1/ Les obligations de l’employeur à l’issue du congé parental d’éducation.

A l’issue du congé parental d’éducation, le salarié (souvent, dans les faits, la salariée) doit retrouver son précédent emploi ou un emploi similaire assorti d’une rémunération au moins équivalente (C. trav. art. L. 1225-55).

La notion de poste similaire dépend de chaque cas particulier. Il s’agit d’un emploi supposant les mêmes attributions, un lieu de travail inchangé, la même durée du travail et une rémunération identique (majorée, le cas échéant, des augmentations collectives intervenues dans l’entreprise en l’absence du salarié).

A l’inverse, ne constitue pas un emploi similaire celui qui conduit à une modification du contrat de travail (ex. poste de garde-malade proposé à une lingère : Cass. soc. 26-3-2002, n°98-45.176).

La jurisprudence précise que la réintégration du salarié doit se faire en priorité dans le précédent emploi. Ainsi, si ce dernier est disponible, le salarié doit y être réintégré et l’employeur ne peut actionner la clause de mobilité prévue au contrat de travail (Cass. soc. 19-06-2013, n° 12-12.758).

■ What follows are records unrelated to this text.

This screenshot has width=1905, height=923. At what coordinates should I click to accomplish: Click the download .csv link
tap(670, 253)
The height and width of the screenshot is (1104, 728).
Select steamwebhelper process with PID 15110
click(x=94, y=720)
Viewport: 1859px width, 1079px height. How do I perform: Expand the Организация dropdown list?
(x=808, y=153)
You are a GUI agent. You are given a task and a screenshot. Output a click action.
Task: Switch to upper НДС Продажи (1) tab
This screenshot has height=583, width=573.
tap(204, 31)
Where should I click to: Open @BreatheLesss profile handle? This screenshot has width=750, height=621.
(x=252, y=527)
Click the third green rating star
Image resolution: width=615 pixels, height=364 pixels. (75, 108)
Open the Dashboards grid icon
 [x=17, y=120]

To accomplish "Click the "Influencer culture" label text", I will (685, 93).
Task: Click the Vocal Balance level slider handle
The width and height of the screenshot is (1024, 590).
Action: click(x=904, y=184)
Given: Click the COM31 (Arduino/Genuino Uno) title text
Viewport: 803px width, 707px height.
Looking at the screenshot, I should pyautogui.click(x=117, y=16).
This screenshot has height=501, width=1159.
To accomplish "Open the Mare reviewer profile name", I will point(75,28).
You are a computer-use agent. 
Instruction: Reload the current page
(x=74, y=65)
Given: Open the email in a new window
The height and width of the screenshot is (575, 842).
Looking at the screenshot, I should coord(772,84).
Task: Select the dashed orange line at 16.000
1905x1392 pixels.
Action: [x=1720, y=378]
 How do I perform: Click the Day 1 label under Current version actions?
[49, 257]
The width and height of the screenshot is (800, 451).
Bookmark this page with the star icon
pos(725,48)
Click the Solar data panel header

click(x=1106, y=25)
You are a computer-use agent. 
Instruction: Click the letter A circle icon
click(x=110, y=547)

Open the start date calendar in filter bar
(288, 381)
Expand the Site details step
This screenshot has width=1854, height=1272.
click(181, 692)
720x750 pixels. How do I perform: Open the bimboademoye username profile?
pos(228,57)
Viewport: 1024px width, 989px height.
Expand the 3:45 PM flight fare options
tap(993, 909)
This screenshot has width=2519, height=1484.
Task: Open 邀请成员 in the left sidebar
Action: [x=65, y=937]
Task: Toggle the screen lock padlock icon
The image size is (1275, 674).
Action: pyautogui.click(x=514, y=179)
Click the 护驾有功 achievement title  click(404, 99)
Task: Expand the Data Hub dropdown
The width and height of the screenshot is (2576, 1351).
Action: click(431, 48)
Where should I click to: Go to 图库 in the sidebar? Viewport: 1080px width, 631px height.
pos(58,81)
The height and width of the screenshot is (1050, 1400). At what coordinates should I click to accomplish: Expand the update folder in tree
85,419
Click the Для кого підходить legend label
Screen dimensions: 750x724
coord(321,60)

Par ailleurs, le salarié reprenant son activité initiale bénéficie :
- De l’accès à une action de formation professionnelle, notamment en cas de changement de techniques ou de méthodes de travail (C. trav. art. L. 1225-59, al. 1er). Cette action de formation doit être adaptée à l’emploi dans lequel le salarié doit être réintégré (Cass. soc. 11-03-2009, n° 07-41821).
- Du droit à l’entretien professionnel visé à l’article L. 6315-1 du Code du travail, « consacré à ses perspectives d’évolution professionnelle, notamment en termes de qualifications et d’emploi. »
- De la possibilité de réaliser un bilan de compétences (C. trav. art. L. 1225-58).

2/ Les sanctions pesant sur l’employeur fautif.

Plusieurs années peuvent s’écouler entre le début du congé parental d’éducation et le retour du salarié dans l’entreprise.

Ainsi, il n’est pas toujours aisé, pour l’employeur de restaurer le salarié dans son emploi ou même dans un emploi similaire. Bien entendu, cela est d’autant plus vrai dans les TPE et les PME.

Pourtant, la Cour de cassation considère que le licenciement du salarié ayant refusé un poste modifié est sans cause réelle et sérieuse (Cass. soc. 15-01-2014, n° 12-22.751).

A titre d’illustration, est abusif le licenciement d’une salariée dès lors que l’employeur avait engagé, postérieurement, deux vendeuses à temps partiel et que son licenciement n’avait d’autre objet que de réduire l’effectif du personnel (Cass. soc. 29-03-2000, n° 98-42.013).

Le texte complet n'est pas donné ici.